The Court Martial was held at Dreghorn Camp just outside Edinburgh. It opened prompt at ten o’clock with the swearing in of the Court. For this ceremony the witnesses were present, all of us standing at the back of the court. It was a bare, rather bleak room, but the arrangement of the desks and tables and the grouping of the officers transformed it, and the colour of the uniforms made it impressive so that I was conscious of the atmosphere, the sense of being caught up in the Military legal machine. Instead of a judge with his wig and scarlet robes, five officers sat in judgment. And in the body of the court — the accused, the officer defending him, the Prosecuting Officer, all the various officials, even to the NCOs on duty, in full dress. The effect was overpowering and I wondered how my brother felt as the doors closed and quiet descended. The Judge Advocate, seated on the President’s right hand, read the convening order.

From where I stood I could see only the back of Iain’s head, hunched down into his shoulders, which sagged slightly as he sat slumped in his seat, staring down at the table in front of him. He seemed quite passive, almost dazed, and when he was asked if he objected to being tried by the President or any of the other members of the Court his reply was inaudible. And then the Judge Advocate’s voice, clear and crisp: ‘Everybody will stand uncovered whilst the Court is sworn.’ A shuffle of chairs and the court-room rose to its feet as he faced the President. ‘Please repeat after me-’ The Brigadier spoke the words he knew by heart in a clipped, very clear voice: ‘I swear by Almighty God that I will well and truly try the Accused before the Court according to the evidence and that I will duly administer justice according to the Army Act, 1955, without partiality, favour or affection …’

The four other officers who constituted the Court were sworn and then the President swore in the Judge Advocate himself. After that the witnesses were ushered out into an adjoining room. There were altogether twenty-seven witnesses. Most of them were from Northton — Field, Rafferty, Flint, the M.O., Phipps, Sergeant Wetherby and several other ranks I’d never seen before, including the Signals NCO who’d been on duty when the fatal order was given. Cliff was there and another civilian who turned out to be Fellowes, the pilot who had flown the plane from which Mike Ferguson had jumped to his death. Wentworth, too, and a young Captain whom Field told me was the Commander of L4400. Both Brigadier Matthieson and the BGS from the War Office had also been called, but their rank enabled them to avoid the tedium of waiting in the confines of that small room.

There was a Military Policeman on the door to see that we didn’t discuss the case, nothing to do but sit and smoke, and I had ample opportunity to consider what my brother must be going through in the next room. Occasionally we could hear the murmur of voices, the stamp of boots as some NCO moved, the scrape of chairs, the sound of coughing.

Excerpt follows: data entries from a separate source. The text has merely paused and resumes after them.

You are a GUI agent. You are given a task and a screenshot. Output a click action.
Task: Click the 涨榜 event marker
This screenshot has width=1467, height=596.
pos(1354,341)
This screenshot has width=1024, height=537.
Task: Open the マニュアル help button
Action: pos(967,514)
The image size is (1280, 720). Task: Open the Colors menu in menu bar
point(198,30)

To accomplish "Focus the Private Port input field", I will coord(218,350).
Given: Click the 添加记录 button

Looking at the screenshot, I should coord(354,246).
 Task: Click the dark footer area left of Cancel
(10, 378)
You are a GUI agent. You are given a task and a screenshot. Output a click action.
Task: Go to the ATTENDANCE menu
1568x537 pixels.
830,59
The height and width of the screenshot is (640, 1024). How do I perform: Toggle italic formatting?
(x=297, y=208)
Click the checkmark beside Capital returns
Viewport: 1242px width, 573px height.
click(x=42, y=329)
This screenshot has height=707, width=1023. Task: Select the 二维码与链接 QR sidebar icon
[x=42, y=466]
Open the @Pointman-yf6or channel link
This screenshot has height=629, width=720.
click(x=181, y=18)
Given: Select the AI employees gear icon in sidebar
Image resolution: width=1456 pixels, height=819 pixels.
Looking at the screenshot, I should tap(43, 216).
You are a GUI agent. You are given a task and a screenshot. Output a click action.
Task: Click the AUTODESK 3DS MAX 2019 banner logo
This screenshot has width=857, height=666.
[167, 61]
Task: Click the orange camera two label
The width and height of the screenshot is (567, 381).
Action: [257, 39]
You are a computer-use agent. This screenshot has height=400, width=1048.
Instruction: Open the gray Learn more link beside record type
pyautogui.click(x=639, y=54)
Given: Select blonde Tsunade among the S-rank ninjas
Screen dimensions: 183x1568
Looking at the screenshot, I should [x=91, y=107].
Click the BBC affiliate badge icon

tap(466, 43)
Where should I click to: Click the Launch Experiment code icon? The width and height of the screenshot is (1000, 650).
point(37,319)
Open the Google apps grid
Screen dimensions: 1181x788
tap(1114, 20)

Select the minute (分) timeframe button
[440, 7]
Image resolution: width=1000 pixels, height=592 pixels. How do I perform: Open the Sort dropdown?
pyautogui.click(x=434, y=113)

The preliminaries took just over an hour — the reading of the charges and the Prosecuting Officer’s speech in which he put his case. We could just hear the murmur of his voice. The first witness was called shortly after eleven-thirty. This was the Signals NCO. He was followed by the duty driver, then Flint, then Wentworth. Wentworth was still giving evidence when the Court adjourned for lunch. The order in which the witnesses had been called was our only indication of the course the case was taking. Clearly the Prosecuting Officer was establishing the fact of the order to evacuate having been given.